La questione se questo testo provenga veramente da Pietro o no, può, per quanto riguarda la nostra speculazione, essere lasciata del tutto intatta. In ogni caso, infatti, resta sicuro che in questa lettera l'apostolo appare come colui che parla e che attraverso la sua determinazione come «con-presbitero» i due uffici dell'apostolato e del presbiterato vengono identificati a vicenda. Attraverso questa formula l'ufficio dell'apostolato viene per principio spiegato come sinonimo dei presbiterato.
Nell'ambito nel Nuovo Testamento, mi sembra questa la più forte unione dei due concetti, che realmente include la trasposizione della teologia dell'apostolato in quella del presbiterato. Chiunque, libero da pregiudizi, riesca a comprendere questi nessi, giungerà -- seguendo la dinamica intrinseca del Nuovo Testamento -- a dare alla domanda da cui siamo partiti una risposta univoca: il sacerdozio della Chiesa non è contrario alla testimonianza del Nuovo Testamento, ma è fermamente ancorato in essa. Dal punto di vista della storia delle religioni, ciò presenta naturalmente qualcosa di completamente nuovo: non proviene dal sacerdozio del tempio dell'Antica Alleanza né dalla idea vetero-testamentaria del «sacerdozio regale», che nella prima lettera di Pietro viene evidentemente applicata a tutto il popolo; proviene piuttosto da un nesso messianico-apostolico: la missione nella continuazione della missione di Gesù Cristo.
Nessuno contesterà che nella storia della Chiesa si sono sempre alternati segni di oscuramento e di spostamento degli accenti, ma questo non mette in questione il sacerdozio come tale, bensì noi ai quali fu trasmesso come compito. Infatti siamo noi così sicuri che l'oscurità esisteva soltanto negli altri tempi? Oppure non è piuttosto così che ogni tempo deve accettare di nuovo il dono del Signore e sarà in grado di conservarlo soltanto se lo comprenderà attraverso il suo chiedere, il suo vivere, il suo patire?
La forza purificatrice dell'investigazione storica è importante e può certamente aiutare la nostra generazione a capire meglio il compito primordiale. Ma essa non basta, perché il pensare ha la sua sede nella vita e da essa riceve i suoi presupposti e i suoi limiti. Soltanto quello che viene vissuto e sofferto può essere pensato. E soltanto se accettiamo sempre di nuovo in questa totalità la consegna del Signore, il nostro pensare può trovare la strada.

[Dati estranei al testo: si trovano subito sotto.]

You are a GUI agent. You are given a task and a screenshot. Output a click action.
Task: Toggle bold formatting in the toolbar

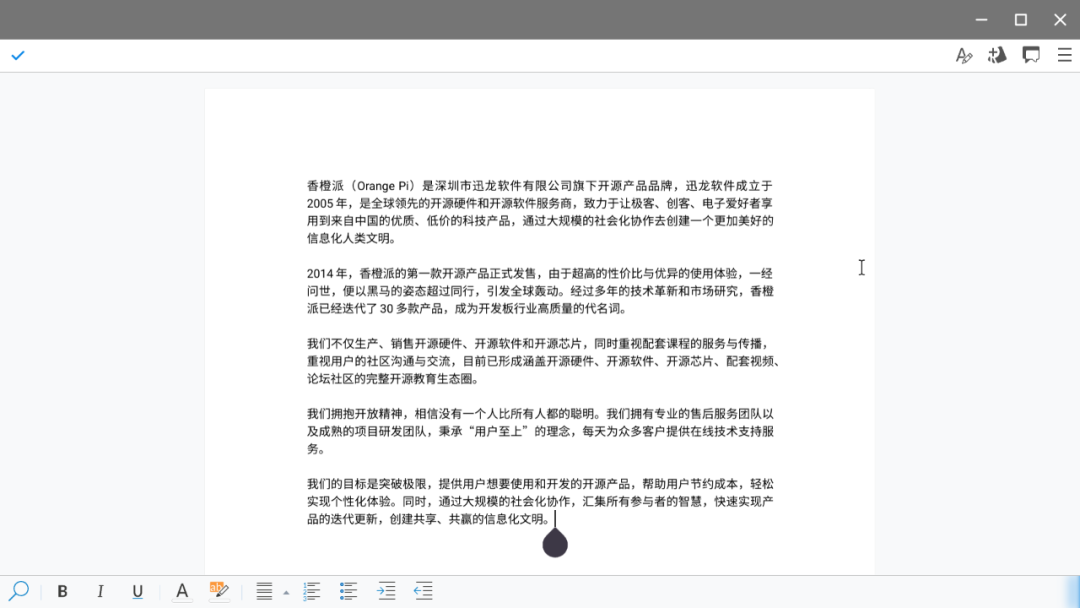pyautogui.click(x=62, y=590)
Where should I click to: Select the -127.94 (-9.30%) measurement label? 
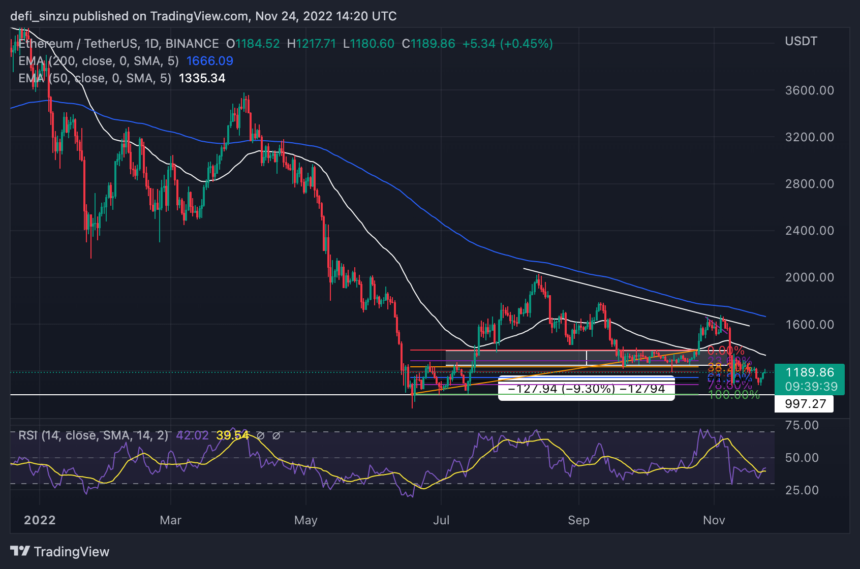pyautogui.click(x=585, y=389)
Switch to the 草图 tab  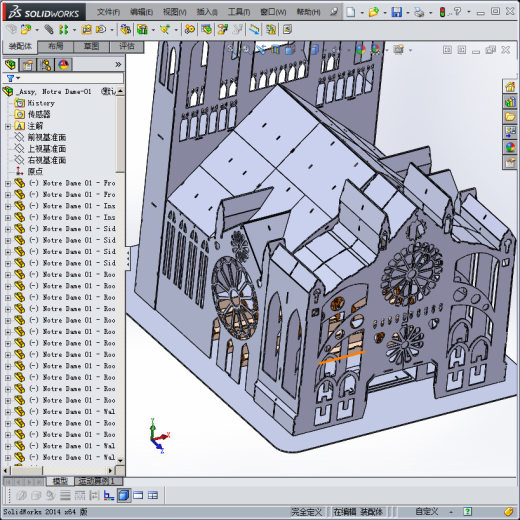click(x=91, y=47)
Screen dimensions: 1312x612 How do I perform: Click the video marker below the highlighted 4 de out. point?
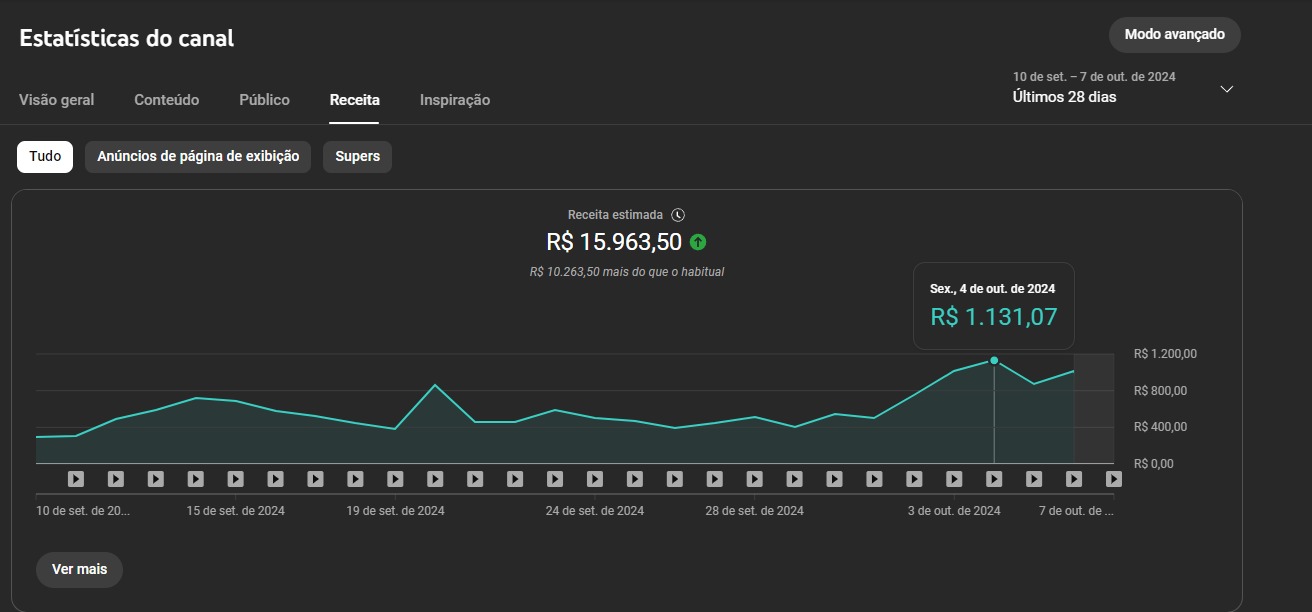pos(994,479)
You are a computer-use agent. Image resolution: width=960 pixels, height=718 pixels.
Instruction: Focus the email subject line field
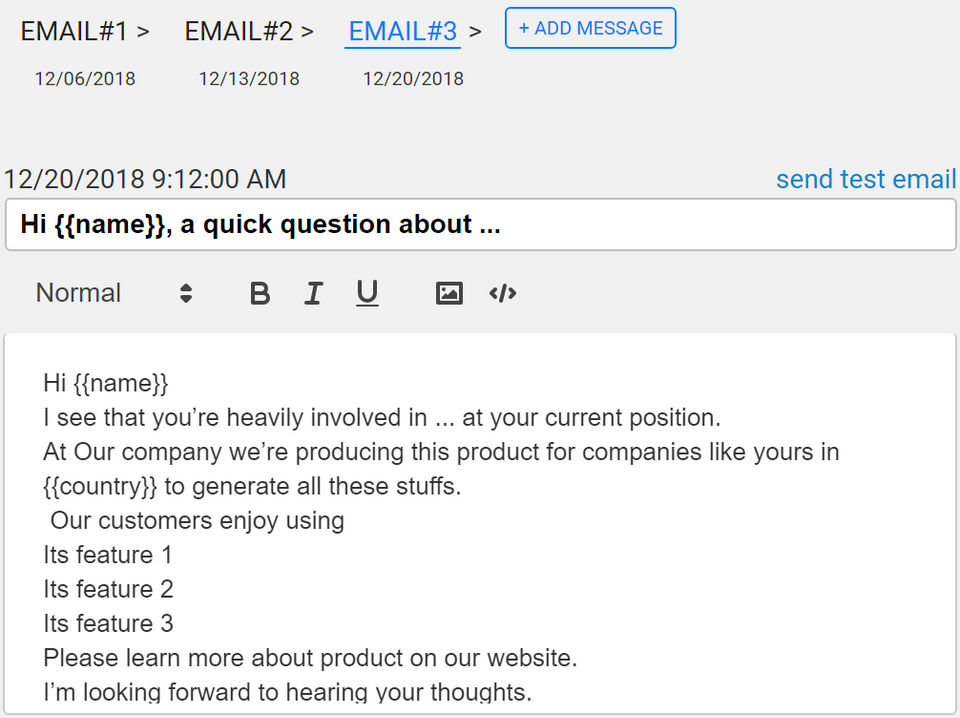tap(480, 225)
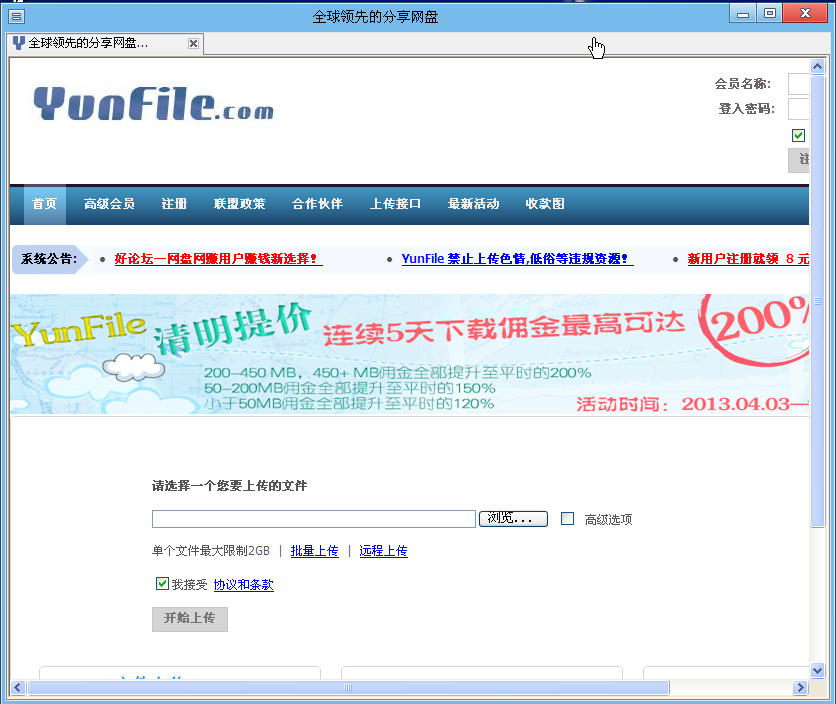The width and height of the screenshot is (836, 704).
Task: Click the 清明提价 promotional banner
Action: click(400, 353)
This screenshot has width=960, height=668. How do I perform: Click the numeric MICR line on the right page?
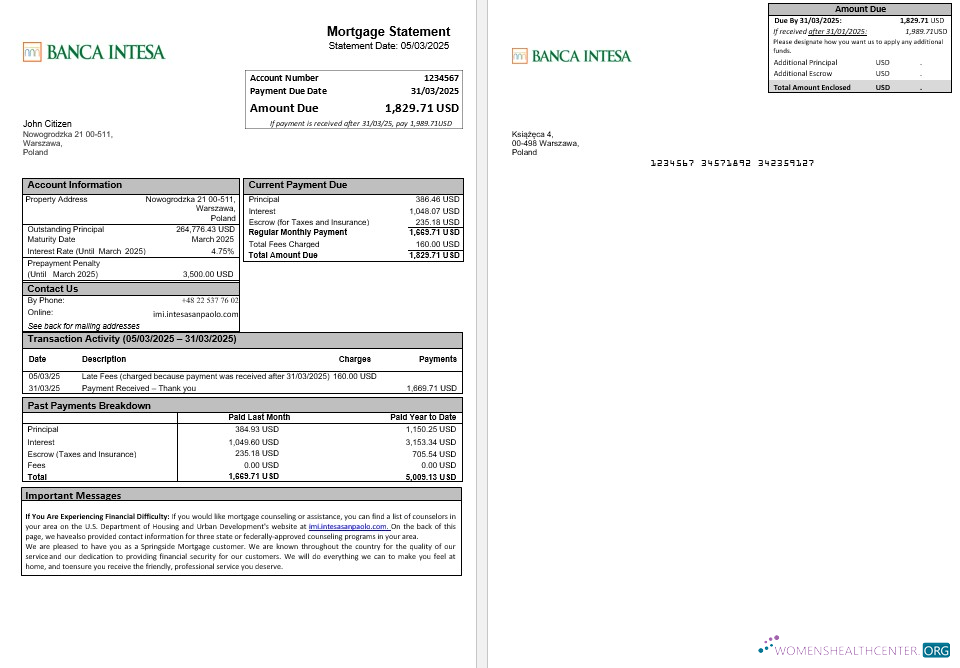(x=731, y=163)
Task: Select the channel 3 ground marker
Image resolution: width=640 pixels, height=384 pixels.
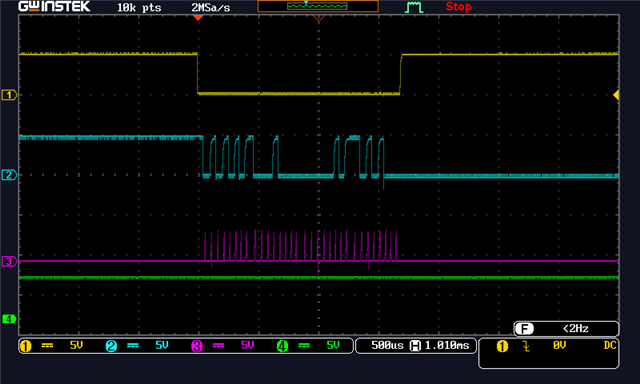Action: tap(9, 261)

Il sacerdozio di Cristo si è adempiuto -- secondo la profonda visione della lettera agli Ebrei -- sulla croce; nella crocifissione è stato manifestato il passaggio tra Iddio e l'uomo. La croce è e rimane il fondamento e il continuo centro del sacerdozio cristiano che può trovare il suo compimento soltanto nella disponibilità del proprio io per il Signore e per gli uomini. In ciò sta il peso della consegna lasciata da Cristo alla sua Chiesa.
Per ciò vale quello che Paolo sottolineava con tanta insistenza. Il sacerdozio del Nuovo Testamento non è un servizio della morte, bensì il servizio dello Spirito, della giustizia nella gloria (2 Corinzi, 3, 7-9). Infatti proprio il duplice spogliamento di sé, cui abbiamo testé accennato, messo in atto dall'apostolo di Gesù Cristo, lo fa libero e gli fa esperimentare la presenza della Risurrezione.
Tutto questo suona inauditamente pretenzioso e lo è anche. Forse per questo in realtà siamo caduti oggi in tante incertezze sull'esistenza e sul senso del sacerdozio; perché ci appare troppo alta la pretesa da esso posta. Ma la nostra insufficienza non può costituire la misura delle realtà cristiane. La misura è Lui -- il Signore stesso. Di questo è teste ancora una volta Paolo, prima persecutore del Cristo, poi l'ultimo tra gli apostoli (1 Corinzi, 15, 8), il quale mise a disposizione della forza di Dio la propria debolezza e per questo divenne il testimone più forte di quella grazia il cui annuncio e la cui ripresentazione è e resterà il compito più alto dell'ufficio sacerdotale di tutti i tempi.